Available data:

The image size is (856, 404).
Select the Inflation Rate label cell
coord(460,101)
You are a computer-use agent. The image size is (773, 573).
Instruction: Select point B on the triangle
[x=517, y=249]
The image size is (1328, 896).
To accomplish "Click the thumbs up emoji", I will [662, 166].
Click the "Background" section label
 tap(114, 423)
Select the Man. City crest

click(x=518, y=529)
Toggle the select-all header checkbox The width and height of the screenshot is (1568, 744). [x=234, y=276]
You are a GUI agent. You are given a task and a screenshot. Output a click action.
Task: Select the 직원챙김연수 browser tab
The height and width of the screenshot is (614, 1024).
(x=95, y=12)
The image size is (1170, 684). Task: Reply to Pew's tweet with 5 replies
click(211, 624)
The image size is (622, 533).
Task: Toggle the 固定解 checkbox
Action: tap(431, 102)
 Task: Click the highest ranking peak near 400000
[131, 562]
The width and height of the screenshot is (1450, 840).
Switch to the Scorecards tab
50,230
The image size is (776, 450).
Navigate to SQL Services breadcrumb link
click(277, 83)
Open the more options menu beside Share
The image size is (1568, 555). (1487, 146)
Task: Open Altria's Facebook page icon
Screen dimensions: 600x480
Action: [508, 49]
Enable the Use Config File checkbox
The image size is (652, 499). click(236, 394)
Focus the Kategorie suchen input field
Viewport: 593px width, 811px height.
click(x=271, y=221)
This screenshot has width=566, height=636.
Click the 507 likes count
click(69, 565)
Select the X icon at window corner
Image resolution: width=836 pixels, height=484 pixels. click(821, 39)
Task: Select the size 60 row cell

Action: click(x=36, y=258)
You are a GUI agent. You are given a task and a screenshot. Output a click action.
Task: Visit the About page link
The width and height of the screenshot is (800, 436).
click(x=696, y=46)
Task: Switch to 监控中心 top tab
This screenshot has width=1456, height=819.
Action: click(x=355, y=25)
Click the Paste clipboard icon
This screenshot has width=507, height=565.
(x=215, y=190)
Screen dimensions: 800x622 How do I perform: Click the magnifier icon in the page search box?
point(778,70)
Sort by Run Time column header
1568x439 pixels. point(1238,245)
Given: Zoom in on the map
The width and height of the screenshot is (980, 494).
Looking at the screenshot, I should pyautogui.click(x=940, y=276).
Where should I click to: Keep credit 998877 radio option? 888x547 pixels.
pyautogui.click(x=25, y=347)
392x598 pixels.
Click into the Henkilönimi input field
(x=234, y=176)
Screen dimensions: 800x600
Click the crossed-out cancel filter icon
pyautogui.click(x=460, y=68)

Exercise:
What is wanted is the full set of entries above, reproduced exactly.

Answer box:
The image size is (856, 404).
Select the Inflation Rate label cell
coord(460,101)
You are a computer-use agent. The image size is (773, 573).
Instruction: Select point B on the triangle
[x=517, y=249]
The image size is (1328, 896).
To accomplish "Click the thumbs up emoji", I will [662, 166].
Click the "Background" section label
 tap(114, 423)
Select the Man. City crest

click(x=518, y=529)
Toggle the select-all header checkbox The width and height of the screenshot is (1568, 744). [x=234, y=276]
You are a GUI agent. You are given a task and a screenshot. Output a click action.
Task: Select the 직원챙김연수 browser tab
The height and width of the screenshot is (614, 1024).
(x=95, y=12)
The image size is (1170, 684). Task: Reply to Pew's tweet with 5 replies
click(211, 624)
The image size is (622, 533).
Task: Toggle the 固定解 checkbox
Action: tap(431, 102)
 Task: Click the highest ranking peak near 400000
[131, 562]
The width and height of the screenshot is (1450, 840).
Switch to the Scorecards tab
50,230
The image size is (776, 450).
Navigate to SQL Services breadcrumb link
click(277, 83)
Open the more options menu beside Share
The image size is (1568, 555). (1487, 146)
Task: Open Altria's Facebook page icon
Screen dimensions: 600x480
Action: [508, 49]
Enable the Use Config File checkbox
The image size is (652, 499). click(236, 394)
Focus the Kategorie suchen input field
Viewport: 593px width, 811px height.
click(x=271, y=221)
This screenshot has width=566, height=636.
Click the 507 likes count
click(69, 565)
Select the X icon at window corner
Image resolution: width=836 pixels, height=484 pixels. click(821, 39)
Task: Select the size 60 row cell

Action: click(x=36, y=258)
You are a GUI agent. You are given a task and a screenshot. Output a click action.
Task: Visit the About page link
The width and height of the screenshot is (800, 436).
click(x=696, y=46)
Task: Switch to 监控中心 top tab
This screenshot has width=1456, height=819.
Action: click(x=355, y=25)
Click the Paste clipboard icon
This screenshot has width=507, height=565.
(x=215, y=190)
Screen dimensions: 800x622 How do I perform: Click the magnifier icon in the page search box?
point(778,70)
Sort by Run Time column header
1568x439 pixels. point(1238,245)
Given: Zoom in on the map
The width and height of the screenshot is (980, 494).
Looking at the screenshot, I should pyautogui.click(x=940, y=276).
Where should I click to: Keep credit 998877 radio option? 888x547 pixels.
pyautogui.click(x=25, y=347)
392x598 pixels.
Click into the Henkilönimi input field
(x=234, y=176)
Screen dimensions: 800x600
Click the crossed-out cancel filter icon
pyautogui.click(x=460, y=68)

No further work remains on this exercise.